● **WHAT YOU ARE ASKED TO DO**
Would you please output, word for word, the span of the listing below that opens on the line containing "Where should I" and closes on the line containing "Instruction: Open the Testing flask view"? Include both ends and nothing more.

● **RECORDED INFORMATION**

:::

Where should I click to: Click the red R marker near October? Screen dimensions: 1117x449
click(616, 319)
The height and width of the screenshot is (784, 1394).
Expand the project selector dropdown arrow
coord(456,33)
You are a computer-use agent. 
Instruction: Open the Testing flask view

:::

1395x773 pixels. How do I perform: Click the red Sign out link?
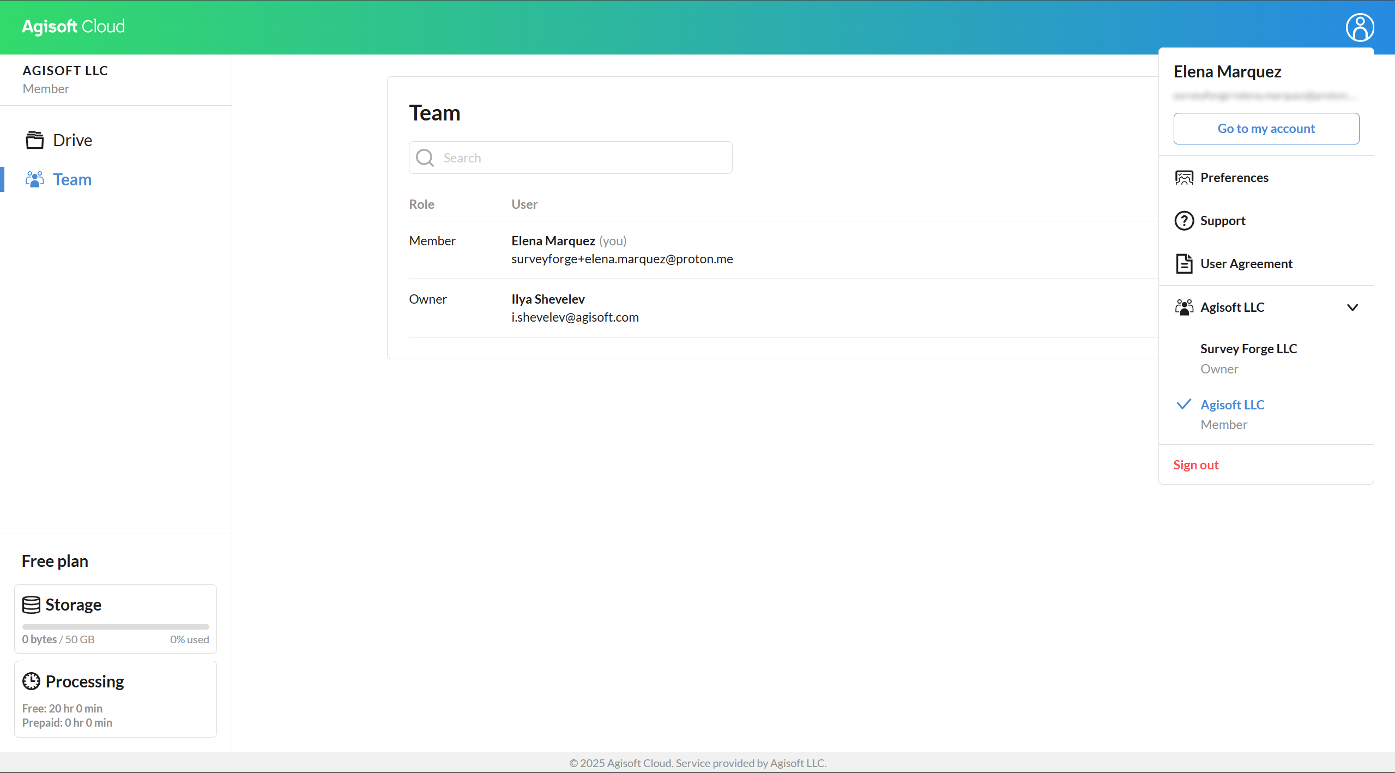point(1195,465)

:::

● **WRITTEN SOLUTION**
Where should I click to: Click the red R marker near October? Screen dimensions: 1117x449
click(616, 319)
The height and width of the screenshot is (784, 1394).
Expand the project selector dropdown arrow
coord(456,33)
You are a computer-use agent. 
Instruction: Open the Testing flask view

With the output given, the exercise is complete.